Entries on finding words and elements

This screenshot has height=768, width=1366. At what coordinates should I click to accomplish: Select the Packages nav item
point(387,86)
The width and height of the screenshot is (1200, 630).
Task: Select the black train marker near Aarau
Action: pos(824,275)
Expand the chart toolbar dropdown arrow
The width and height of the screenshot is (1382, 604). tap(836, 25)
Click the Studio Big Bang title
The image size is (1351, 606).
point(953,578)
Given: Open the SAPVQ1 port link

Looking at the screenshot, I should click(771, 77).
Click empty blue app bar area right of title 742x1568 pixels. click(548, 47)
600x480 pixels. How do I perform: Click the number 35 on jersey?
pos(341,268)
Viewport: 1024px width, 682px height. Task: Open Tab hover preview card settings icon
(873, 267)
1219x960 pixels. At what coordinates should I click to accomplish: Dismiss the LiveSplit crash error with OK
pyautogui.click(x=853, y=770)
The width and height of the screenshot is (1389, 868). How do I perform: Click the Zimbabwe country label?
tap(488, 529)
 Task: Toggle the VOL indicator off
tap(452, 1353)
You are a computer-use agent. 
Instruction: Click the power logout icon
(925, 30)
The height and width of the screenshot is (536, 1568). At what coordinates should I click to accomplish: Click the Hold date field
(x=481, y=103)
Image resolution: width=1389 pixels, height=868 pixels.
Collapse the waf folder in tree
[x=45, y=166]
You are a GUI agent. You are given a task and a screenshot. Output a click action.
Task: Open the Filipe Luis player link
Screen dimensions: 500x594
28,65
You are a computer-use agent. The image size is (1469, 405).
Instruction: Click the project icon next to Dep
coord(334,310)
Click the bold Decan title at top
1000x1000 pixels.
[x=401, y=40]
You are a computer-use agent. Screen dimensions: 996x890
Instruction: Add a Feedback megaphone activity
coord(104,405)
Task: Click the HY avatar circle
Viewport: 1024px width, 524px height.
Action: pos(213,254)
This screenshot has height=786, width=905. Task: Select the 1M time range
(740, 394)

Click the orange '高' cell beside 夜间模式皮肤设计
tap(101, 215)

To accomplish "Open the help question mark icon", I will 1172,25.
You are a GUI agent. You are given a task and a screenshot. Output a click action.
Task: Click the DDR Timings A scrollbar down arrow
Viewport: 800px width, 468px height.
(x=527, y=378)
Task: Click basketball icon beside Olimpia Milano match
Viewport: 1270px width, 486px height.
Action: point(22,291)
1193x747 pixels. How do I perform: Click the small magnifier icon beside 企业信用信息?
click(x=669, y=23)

• **JOB**
Return each line of the entries above that contains the string "pixels".

• **RESULT FOR THIS EXERCISE**
Click empty blue app bar area right of title 742x1568 pixels. click(548, 47)
600x480 pixels. How do I perform: Click the number 35 on jersey?
1219x960 pixels. At what coordinates should I click to accomplish: Dismiss the LiveSplit crash error with OK
Image resolution: width=1389 pixels, height=868 pixels.
1000x1000 pixels.
1193x747 pixels. How do I perform: Click the small magnifier icon beside 企业信用信息?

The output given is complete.